## 摘录
使用huggingface实现BERT+BILSTM情感3分类（附数据集源代码）_bert和bilstm中间需要加入drop层么

作者：不正经 | 2024-05-30 16:56:10

踩

bert和bilstm中间需要加入drop层么

一、前言

最近在学习自然语言处理和大模型实战，通过实战来总结一下学习内容，顺便将学的一些东西发表在博客上，希望能对看到文章的您有帮助，有任何问题也可以发表讨论或联系作者。

GitHub源代码：Befineyou/bert-bilstm-in-Sentiment-classification: The author applies BERT+BILSTM to emotion classification (github.com)

本次实战讲解围绕BERT+BILSTM模型开展情感3分类进行，介绍在huggingface框架下使得我们具有方便的模型训练方法。

二、huggingface 下载

本文使用的是中文bert，需要提前从huggingface官网中将预训练好的模型组件下载下来，下载网站来自：bert-base-chinese at main (huggingface.co)

三、数据集介绍

数据集来源：疫情期间网民情绪识别竞赛 - DataFountain

看到了一位博主的数据处理讲解代码，讲的很不错，大家可以去看一下这个博主的处理方法：【NLP实战】基于Bert和双向LSTM的情感分类【上篇】_bert-lstm-CSDN博客

四、模型搭建

4.1 确定编码工具

编码工具是为了将抽象文本数据转化为词典后的数据。


from transformers import BertTokenizer
token = BertTokenizer.from_pretrained('bert-base-chinese')
print(token)

4.2 自定义数据集

huggingface的一大好处就是该社区集成了大量的数据集和模型，可以直接调用，但当处理自己的数据集（csv）的形式，需要将csv转化为huggingface的dataset类型，从而进行构建，注意在我的示例数据集中，已经默认text列为文本内容列，label为文本标签列。


train_data = pd.read_csv('data/train_clean.csv')
train_dataset = Dataset.from_pandas(train_data)
 
class Dataset(torch.utils.data.Dataset):
    def __init__(self):
        self.dataset = train_dataset
 
    def __len__(self):
        return len(self.dataset)
 
    def __getitem__(self, item):
        text = self.dataset[item]['text']
        label = self.dataset[item]['label']
        return text, label
 
train_dataset = Dataset()

4.3 定义数据整理函数以及数据集加载器

训练时要将数据打包成loader的形式，需要将抽象的文本数据转换为编码后的数据，这时就用到了之前定义好的编码工具

input_ids 代表句子中每个字的词典编号

attention_mask 只有0或1,0代表空，也就是PAD

token_type_ids 只有0或1,0代表第一个句子和特殊符号，1代表第二个句子

注意，在编码时的句子已经被修改，一般在句首加CLS，句尾加PAD，根据max_length选择对句子截断或者加PAD


def collate_fn(data):
    sents = [i[0] for i in data]
    labels = [i[1] for i in data]
    data = token.batch_encode_plus(batch_text_or_text_pairs=sents,
                                   truncation=True,
                                   padding='max_length',
                                   max_length=500,
                                   return_tensors='pt',
                                   return_length=True)

## 所给信息
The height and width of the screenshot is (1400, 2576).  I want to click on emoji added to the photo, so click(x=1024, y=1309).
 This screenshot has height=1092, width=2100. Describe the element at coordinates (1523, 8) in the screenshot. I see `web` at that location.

## 任务要求
根据上方摘录作答，每题单独一行：
(a) 需要提前从 huggingface 下载的中文预训练模型叫什么？
(b) 数据集来源于哪个竞赛？
(c) collate_fn 里的 max_length 设成了多少？

## 输出如下
(a) bert-base-chinese
(b) 疫情期间网民情绪识别竞赛（DataFountain）
(c) 500